The goal is to build a database that will list their names and provide information about their lives before, during and after the war: their home communities, service units, next of kin, date and place of death, where they lived if they survived. Dr. Hanrahan hopes to put the database online and get the Mi'kmaq community involved to help fill in the gaps.
"The database, I hope, will be an educational tool for Mi'kmaq and other people," said Dr. Hanrahan. I hope it will go some way toward making Newfoundland Mi'kmaq history more visible and better understood. I hope the project can enter a later phase during which I would like to flesh out individual stories more and gain a better understanding of the men's wartime experiences as First Nations personnel. The research will also tell an untold story, one that might have been in danger of being forgotten or at least not widely known."
Being present in health care
Be here now. Do what you are doing when you're doing it. Be where you are when you're there. The idea of staying present as a tool for self-management in stressful situations is one that Dr. Michael Newton has been teaching students and community groups for years. Now he wants to bring it to the health care arena of western Newfoundland.
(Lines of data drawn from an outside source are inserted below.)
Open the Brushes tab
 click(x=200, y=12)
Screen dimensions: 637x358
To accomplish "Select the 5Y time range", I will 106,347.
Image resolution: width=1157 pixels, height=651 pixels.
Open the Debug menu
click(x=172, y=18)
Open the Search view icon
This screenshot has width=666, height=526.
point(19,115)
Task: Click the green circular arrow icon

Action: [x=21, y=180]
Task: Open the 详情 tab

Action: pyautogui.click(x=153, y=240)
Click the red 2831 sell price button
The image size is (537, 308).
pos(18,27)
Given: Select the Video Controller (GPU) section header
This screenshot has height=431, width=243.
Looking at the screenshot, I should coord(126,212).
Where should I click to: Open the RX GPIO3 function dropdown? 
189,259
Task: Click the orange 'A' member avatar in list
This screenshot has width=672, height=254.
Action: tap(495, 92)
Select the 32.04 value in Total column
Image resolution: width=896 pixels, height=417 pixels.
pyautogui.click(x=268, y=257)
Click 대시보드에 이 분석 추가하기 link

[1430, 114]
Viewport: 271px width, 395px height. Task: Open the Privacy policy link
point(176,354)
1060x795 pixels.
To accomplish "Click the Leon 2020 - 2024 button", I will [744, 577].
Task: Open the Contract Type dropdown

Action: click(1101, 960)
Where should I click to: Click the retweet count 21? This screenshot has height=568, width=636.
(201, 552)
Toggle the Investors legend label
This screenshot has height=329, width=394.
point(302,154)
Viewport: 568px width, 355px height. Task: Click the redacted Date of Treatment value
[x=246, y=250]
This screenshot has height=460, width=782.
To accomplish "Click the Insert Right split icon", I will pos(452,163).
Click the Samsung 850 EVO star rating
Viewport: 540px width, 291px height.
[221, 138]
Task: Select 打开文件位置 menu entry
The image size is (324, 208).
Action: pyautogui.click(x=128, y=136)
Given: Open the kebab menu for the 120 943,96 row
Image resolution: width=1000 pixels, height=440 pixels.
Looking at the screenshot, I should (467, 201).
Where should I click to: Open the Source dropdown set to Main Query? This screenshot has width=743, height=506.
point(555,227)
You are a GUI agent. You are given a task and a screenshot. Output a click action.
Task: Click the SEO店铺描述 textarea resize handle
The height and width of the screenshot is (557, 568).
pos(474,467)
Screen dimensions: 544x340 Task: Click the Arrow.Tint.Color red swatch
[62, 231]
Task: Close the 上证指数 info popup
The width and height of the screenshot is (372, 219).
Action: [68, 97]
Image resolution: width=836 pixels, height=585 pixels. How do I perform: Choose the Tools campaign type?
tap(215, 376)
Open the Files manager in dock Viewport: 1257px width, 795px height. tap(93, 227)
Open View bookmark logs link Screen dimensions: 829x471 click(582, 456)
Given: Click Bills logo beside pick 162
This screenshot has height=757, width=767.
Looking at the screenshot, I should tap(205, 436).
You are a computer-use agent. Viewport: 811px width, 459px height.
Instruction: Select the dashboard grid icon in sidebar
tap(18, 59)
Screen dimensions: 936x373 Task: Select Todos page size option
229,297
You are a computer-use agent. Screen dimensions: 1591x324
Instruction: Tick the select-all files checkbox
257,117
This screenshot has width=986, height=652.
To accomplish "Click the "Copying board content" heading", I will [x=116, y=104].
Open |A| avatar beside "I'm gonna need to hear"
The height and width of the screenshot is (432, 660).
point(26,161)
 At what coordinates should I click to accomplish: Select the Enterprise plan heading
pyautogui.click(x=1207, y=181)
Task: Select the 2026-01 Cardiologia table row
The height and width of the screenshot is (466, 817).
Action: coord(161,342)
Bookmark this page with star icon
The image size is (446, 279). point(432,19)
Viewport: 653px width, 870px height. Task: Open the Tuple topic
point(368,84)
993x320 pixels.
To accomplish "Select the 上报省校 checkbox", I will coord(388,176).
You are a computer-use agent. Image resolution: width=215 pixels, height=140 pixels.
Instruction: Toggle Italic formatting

The literature on the positive effects of mindfulness is immense; it is a growing trend in the workplace. Research has shown that mindfulness can reduce depression, stress, worry and anxiety. It can also boost working memory and focus and increase empathy, compassion and relationship satisfaction. In short, the practice of mindfulness creates a better quality of life. In health care, it can benefit both workers and patients, particularly those dealing with depression, anxiety disorders, post-traumatic stress disorder (PTSD,) obsessive-compulsive disorder (OCD) and eating disorders.
Dr. Newton has formal training in mindfulness and he has studied the research on its countless benefits. Now he wants to take it to a practical level.
"In conversation with Western Health managers and managers in other government services, I recognize there is a need for a program that would help individuals deal with the stress produced by an ever-demanding working environment," said Dr. Newton.
Mindfulness programs are usually presented in larger communities and require a significant time commitment, often spanning eight weeks. This is not an option for most regional health authorities; Dr. Newton hopes to address this problem and deliver a mindfulness program to small, often rural populations who simply don't have the time to pursue a longer course of mindfulness study.
"I am aware, for instance, that numerous hospitals offer mindfulness courses to their employees for them to use in their professional lives, as well as a way to introduce the concept to their patients," said Dr. Newton.
He plans to visit hospitals in the Toronto area to learn about the mindfulness courses they are offering. He'll then apply that knowledge to produce a web-based program that workers can complete on their own schedule. Dr. Newton runs a similar course on Workplace Mindfulness for Grenfell Campus employees, but this new program will be designed specifically for health care professionals.